Pria-pria Qatar yang mengenakan jubah tradisional menunggu di dalam SUV di perbatasan untuk mengidentifikasi unta-unta mereka saat binatang-binatang itu berderap di perbatasan, meringkik dan menerbangkan debu, dalam apa yang disebut para pemilik sebagai kesepakatan informal dengan para penjaga perbatasan Arab Saudi.
"Alhamdulillah unta-unta saya kembali!" kata Ali Magareh (40), yang menunggu bersama anak lelaki tujuh tahunnya di titik perlintasan.
"Selama sepekan mereka membiarkan mereka menunggu di sini. Unta-unta itu kelaparan. Beberapa unta jantan berjuang dan kondisinya sangat buruk. Saudara saya masih punya 10 sampai 11 unta di Arab Saudi," katanya sebagaimana dikutip Reuters.
Pada 5 Juni, Arab Saudi dan negara Arab lainnya memutuskan hubungan diplomatik dan seluruh jalur transportasi dengan Qatar karena menuduh emirat itu mendukung terorisme, dan itu mengganggu perdagangan, memisahkan keluarga dan memunculkan ketakutan mengenai konfrontasi militer di kawasan Teluk. Qatar sudah membantah tuduhan tersebut.
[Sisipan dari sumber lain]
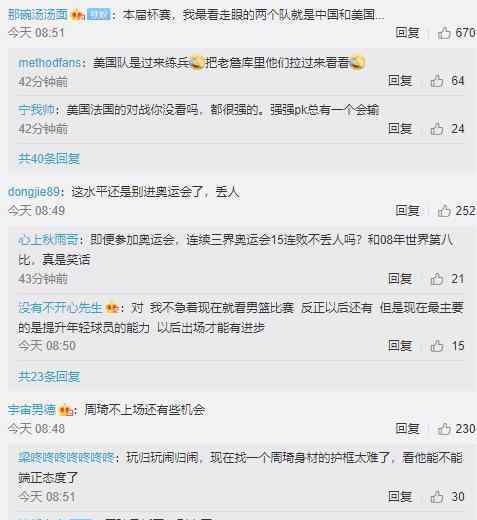The image size is (477, 520).
Task: Like dongjie89's comment showing 252 likes
Action: point(444,211)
Suku-suku di Qatar yang kerabatnya berada di sepanjang perbatasan modern Semenanjung Arab menyatakan pemboikotan itu mengancam tradisi mereka, termasuk di antaranya pengembalaan unta dan perburuan.
Ratusan warga Qatar memelihara unta mereka di area gurun di bagian timur Arab Saudi selama bulan-bulan musim dingin untuk melatih dan membiakkan mereka untuk pacuan dan kontes kecantikan - adat yang dianggap sebagai tautan penting ke kebiasaan mengembara di masa lalu yang sudah punah.
Gambar-gambar pekerja Asia merawat unta-unta yang merana di perbatasan sisi Arab Saudi yang terbit di koran-koran Qatar pada Senin memicu kemarahan.
Pemerintah Qatar mengirim satu konvoi tank dan truk pengangkut air dan rumput ke perbatasan pada Senin untuk memberi makan unta-unta yang menyeberangi perbatasan.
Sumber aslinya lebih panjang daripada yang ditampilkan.